C’est un véritable pèlerinage vers le drag
Loin des grandes cités du Luxembourg, le Barnum propose, en plus d’une restauration quotidienne, des dîners spectacles durant lesquels des drag-queens de toute l’Europe performent en live. Cette scène internationale crée un certain engouement.
Les spectateurs viennent de tout le Luxembourg et des pays voisins pour découvrir ce qu’il se passe derrière les murs de ce lieu unique. «C’est un véritable pèlerinage vers le drag», s’amuse Madame Yoko. Les spectacles, d’une durée de trois heures, ont lieu toutes les deux semaines dans une salle aménagée sous les toits.
«C’est petit, nous accueillons au maximum 60 personnes. Cela crée une ambiance conviviale, car les gens parlent rapidement entre voisins», indique la drag-queen. Si le drag a toujours trouvé sa place au Grand-Duché (voir encadré), le Barnum est, à ce jour, le seul établissement à proposer ce genre de prestation au Luxembourg.
Sur le plateau de Drag Race
La lumière du projecteur que pointe Madame Yoko sur le drag luxembourgeois finit par attirer l’attention de l’émission Drag Race Belgique, la déclinaison belge du programme américain culte RuPaul’s Drag Race. Il s’agit d’un concours de drag-queens durant lequel les candidates sont soumises à différents défis.

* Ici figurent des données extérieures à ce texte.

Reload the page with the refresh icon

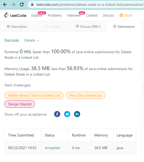22,4
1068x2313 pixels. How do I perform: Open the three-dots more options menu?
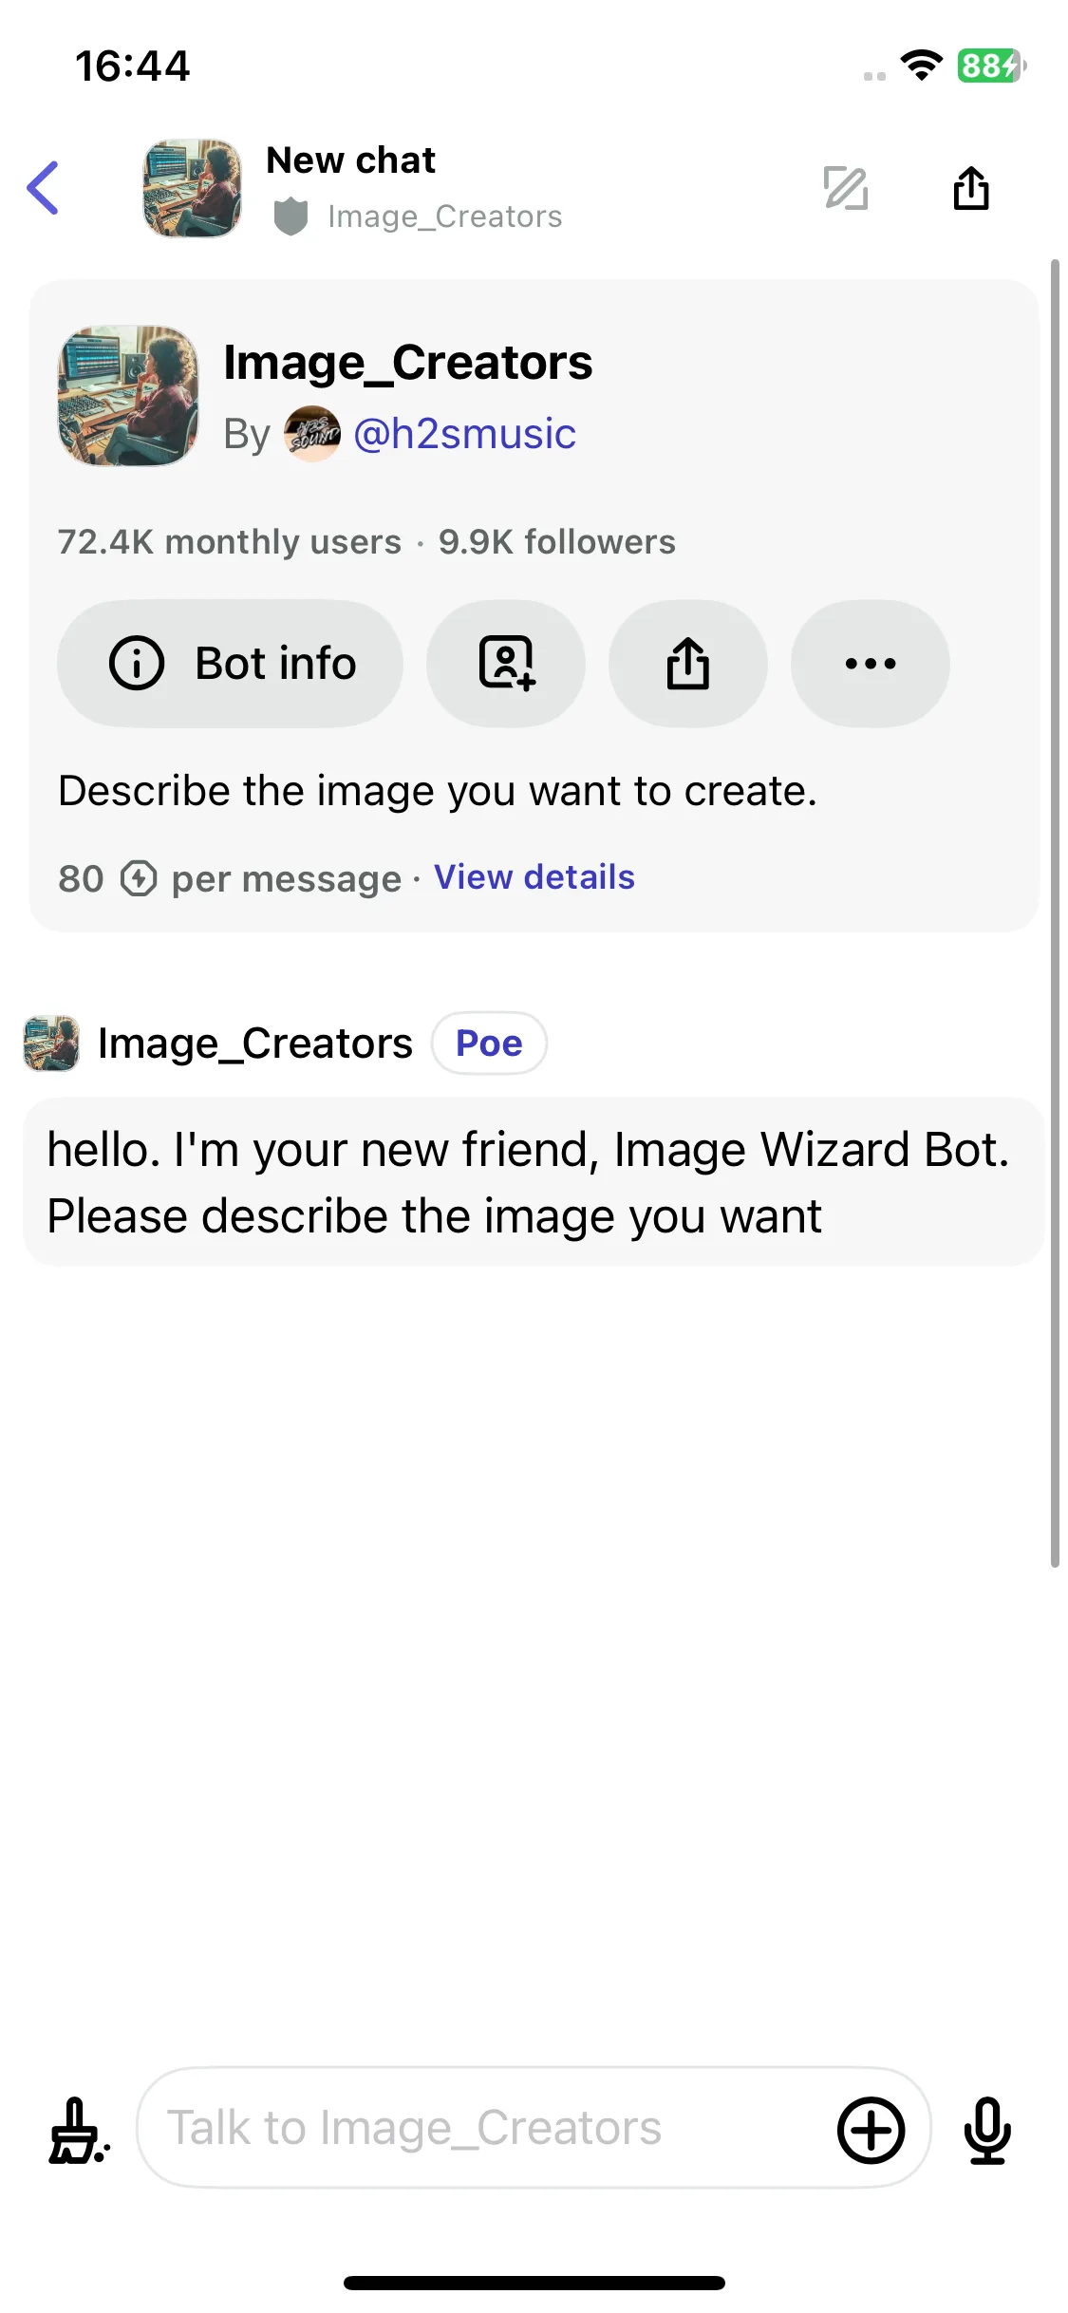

Chaque semaine, l’une d’entre elles est éliminée, jusqu’à ce qu’il n’en reste plus qu’une qui remporte alors le titre de «nouvelle reine du drag belge». Madame Yoko a été contactée par la production pour participer à la saison 2 du show dont la diffusion a lieu en ce moment sur Tipik (RTBF).
«J’étais un peu hésitante au début, j’avais peur de ne pas me sentir à ma place. Puis, j’ai fini par me laisser tenter par l’expérience. Mes amies m’ont dit de foncer pour gagner en visibilité et pour percer dans le milieu», explique la drag-queen luxembourgeoise. Après plusieurs mois de préparation, le début des trois semaines de tournage commence fin août 2023 à Liège.
«Une fois castées, nous avons six semaines avant le tournage pour préparer nos tenues. Même si on est éliminée au début, elles doivent être prêtes jusqu’à la fin de la saison. Drag Race fait mal au porte-monnaie, car on dépense des milliers d’euros dans la confection des tenues ou dans l’achat de perruques.»
C’est une fierté d’être la première Luxembourgeoise à participer à Drag Race
Sur place, «on n’a pas beaucoup le temps de s’emmerder», souffle Madame Yoko. Coudre des costumes, faire de la comédie, apprendre des chorégraphies, imaginer des défilés… Le mélange du monde du drag avec le rythme imposé par la production télévisuelle crée un roulement d’enfer.
«On nous met dans des challenges qui ne sont pas dans nos compétences. Je ne suis pas bonne danseuse et il nous est arrivé de devoir créer une chorégraphie en un après-midi et une soirée», illustre la drag-queen. Il n’est pas rare que les participantes arrivent sur le plateau à 8 h pour en repartir à 23 h.
Notre représentante luxembourgeoise finira sa course, éliminée au troisième épisode, après avoir défilé, enveloppée dans une robe émeraude style Art nouveau, la tête coiffée de plumes de paon. «C’est une fierté d’être la première Luxembourgeoise à participer à Drag Race, d’autant plus que c’était une très chouette expérience. J’ai fait de belles rencontres, il y avait une bonne connivence avec les queens.»
La sincérité avant tout
«Lorsqu’on est drag-queen, on est soi, sans l’être à 100 %. Madame Yoko me ressemble, elle est dans l’émotion autant que dans l’humour, avec quelques moments de folie. Le meilleur mot pour me décrire est sincérité», affirme celle qui, sur scène, chante en live des chansons qui résonnent en elle et se livre énormément devant son public, quitte à faire durer le show jusqu’au bout de la nuit.